If a human can do it, AI can do it more efficiently

There is no clear definition of Artificial Intelligence, different people define it in different ways.

It is an ambitious and strong statement. Of course, not all human data can be performed by AI today, but many, more than one can believe, defined tasks are fully possible to automate using AI.

For us, AI is a Machine Learning based system that you can train beyond the limits of a traditional non-ML system. The AI-system is not by itself smart, it becomes smart through training. In that way, it can be thought of more like a resource than a system.

Other people would say that only deep neural networks are AI. This will probably change in the future because in, let’s say, 20 years from now, the definition of AI will be different from the one we have now. This is because AI is constantly evolving.

Among else, some of the projects we've been working on in our Seavus AI department is data validation and product classification.

Data validation is about training an AI system to detect errors in data by being shown good product data and problematic product data. It can be any types of error and it covers all those cases were the traditional rules would be unfeasible because of the complexity and number of rules needed.

Our product data classification system works by eliciting information from a database with products in some product hierarchy and classifying it in another hierarchy, possibly enriching it with data features extracted from secondary sources. This is a very time-consuming and error-prone work if done manually but can successfully be performed with an AI.

The most challenging part is predicting the results of an AI effort. It's not like in traditional programming, where you define the testing criteria and make a system that does the allocated processes. The AI can, and will, learn what it’s being shown. By saying that, it means that the basis for what the AI can achieve lies in the patterns there are to discern in its training data.

AI is powerful because, even though it needs training (in some cases a lot of training), it usually decreases the amount of time and resources needed to solve a problem. In the end, the AI training part might be much cheaper and faster than the programming part in a traditional system.

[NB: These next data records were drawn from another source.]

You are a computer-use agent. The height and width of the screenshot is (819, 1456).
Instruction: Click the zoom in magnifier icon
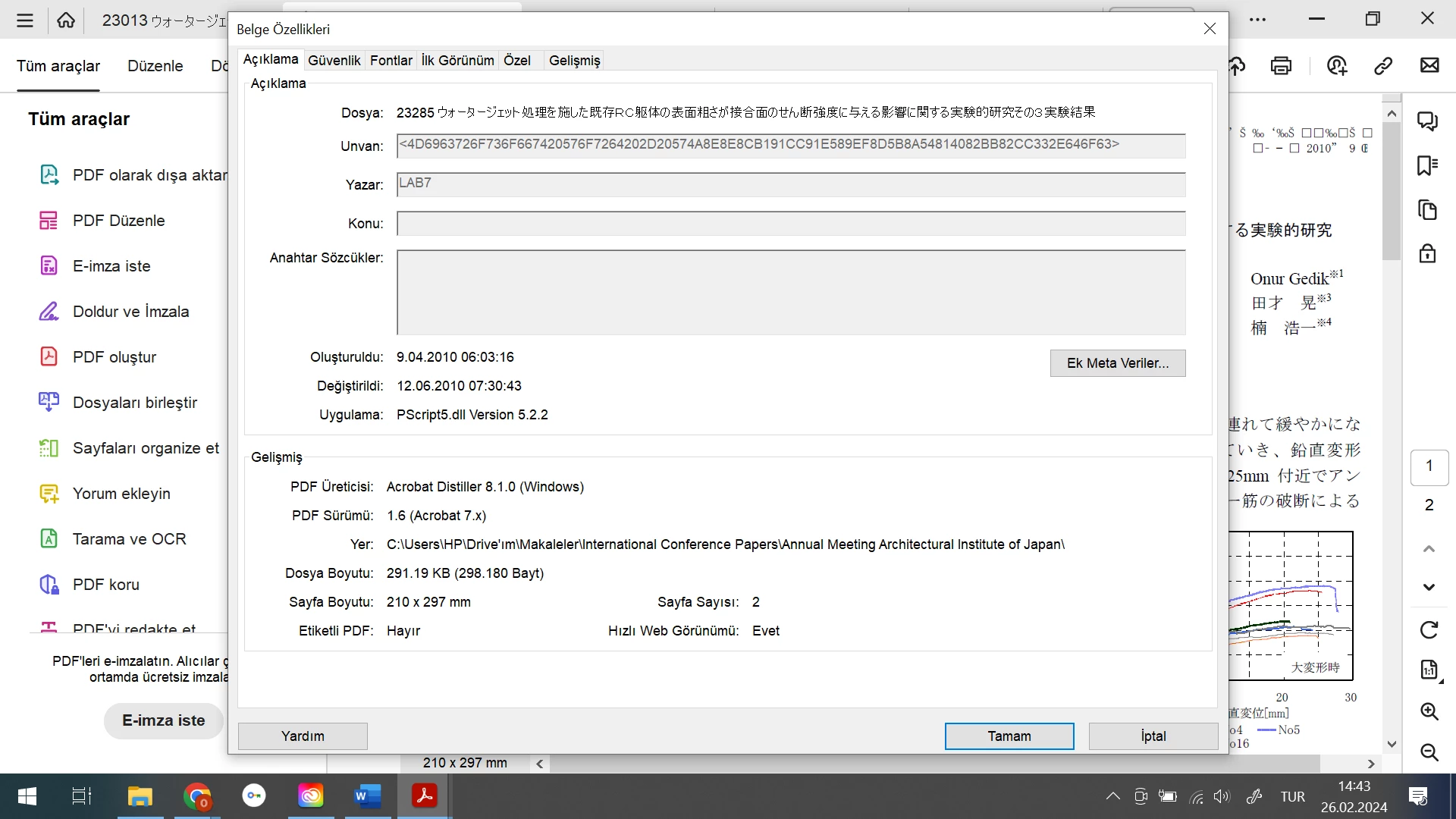click(1429, 711)
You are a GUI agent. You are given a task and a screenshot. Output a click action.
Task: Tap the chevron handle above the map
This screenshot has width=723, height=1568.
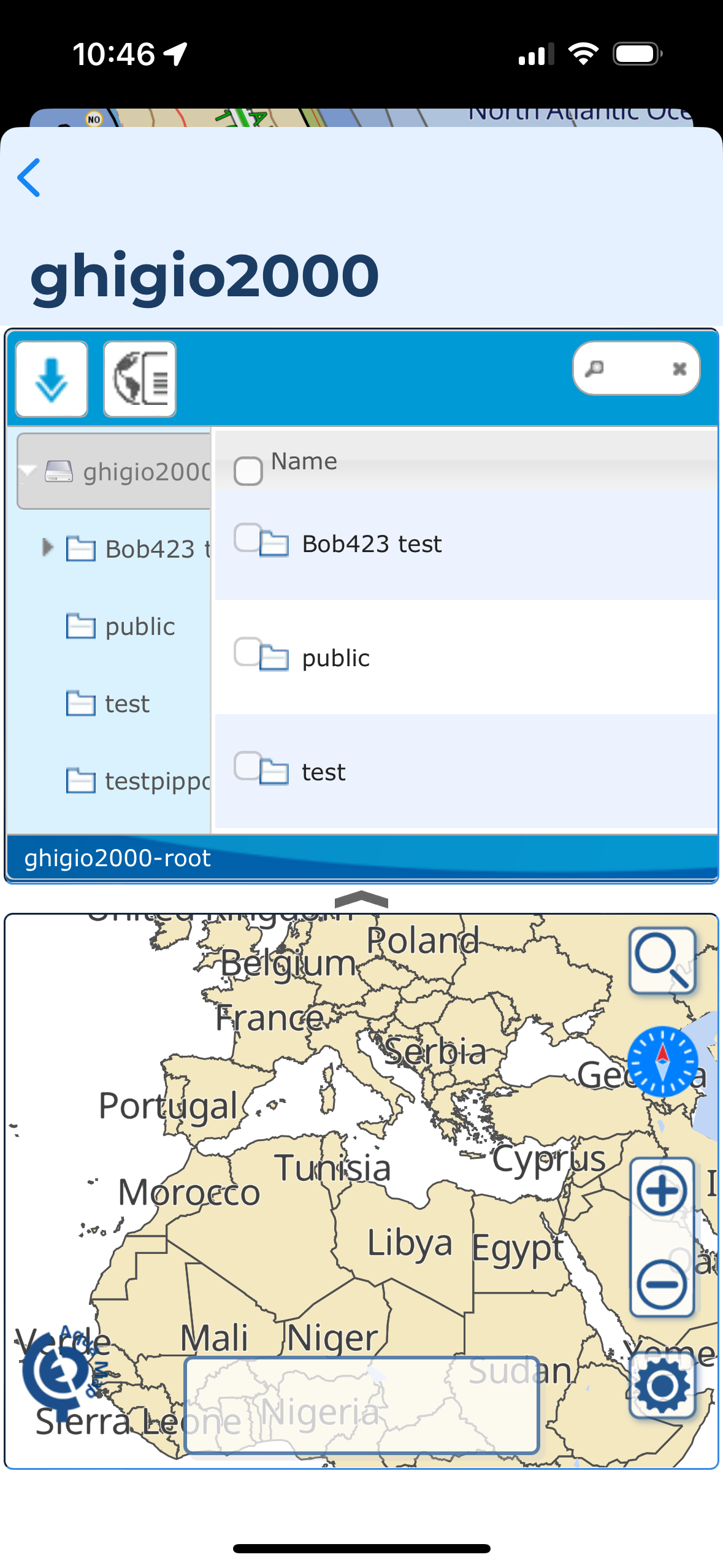coord(361,899)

Plus, when you introduce an AI in a business environment you can extend its knowledge and use it for other purposes. Thus it becomes more and more mature in time. Who can benefit from this? Well, basically everyone.

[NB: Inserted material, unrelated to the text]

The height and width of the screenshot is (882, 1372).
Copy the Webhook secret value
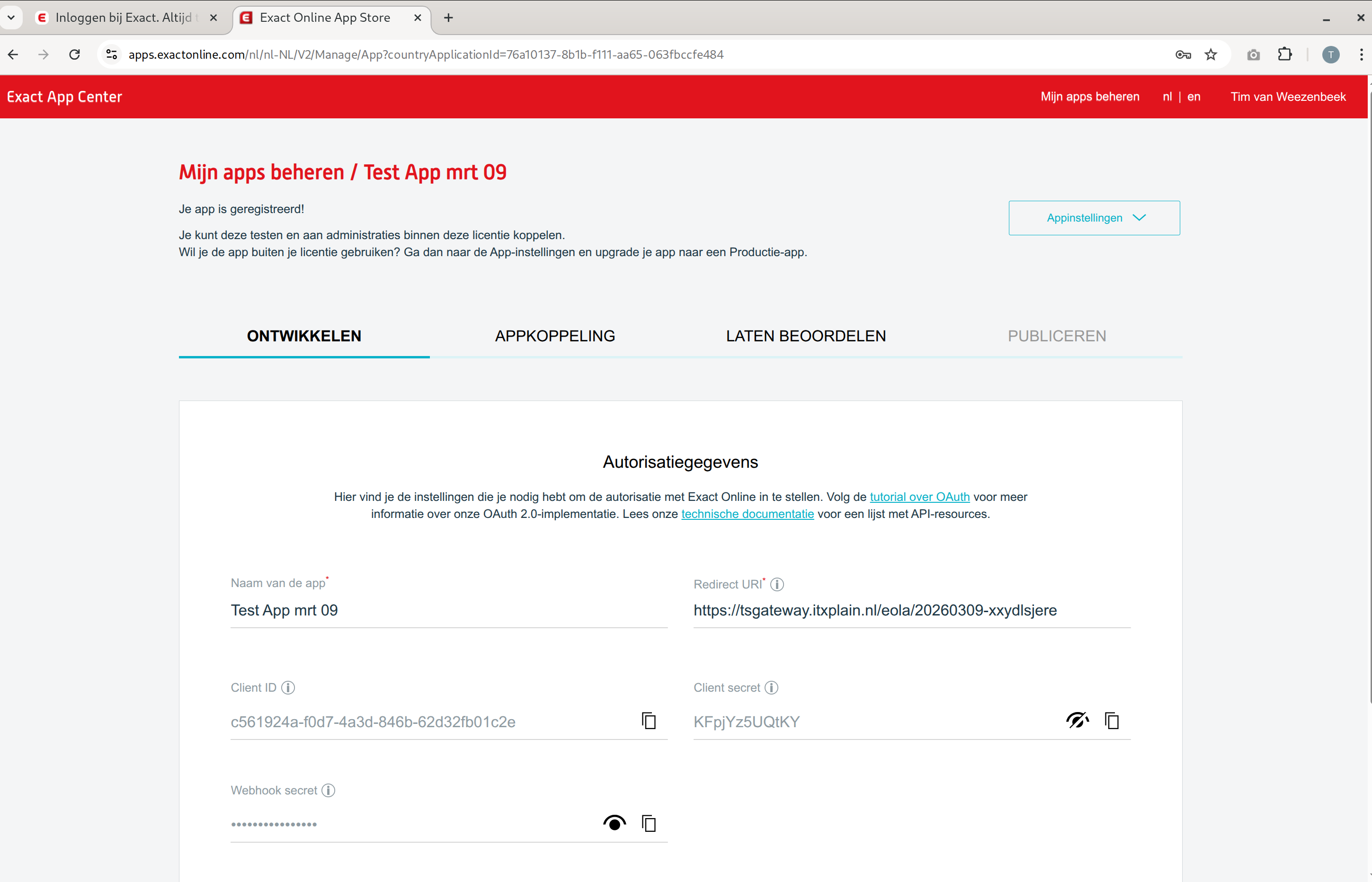pos(648,824)
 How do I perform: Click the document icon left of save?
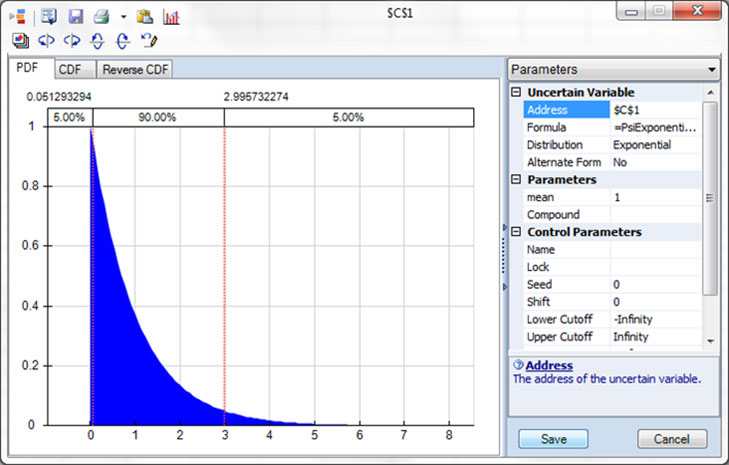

AI can generally replace or enhance a lot of workflows and processes where manual work, validation, categorization or data extraction is needed – basically everything that is repetitive. A huge number of business cases exists within text-based data processing and that’s what we're focused on at the moment. Most of the digitalization and automatization of administrative processes include text-based data processing, traditionally performed either manually or by static IT system, and it’s here that AI can drastically enhance the workflows.

In the end, what could be said about AI is that if a human can perform a certain task, then a machine can do it as well. It's just a question of how complex the system needs to be and the amount of resources needed to train it. 

It's ambitious but it's manageable. And it's exactly what we do.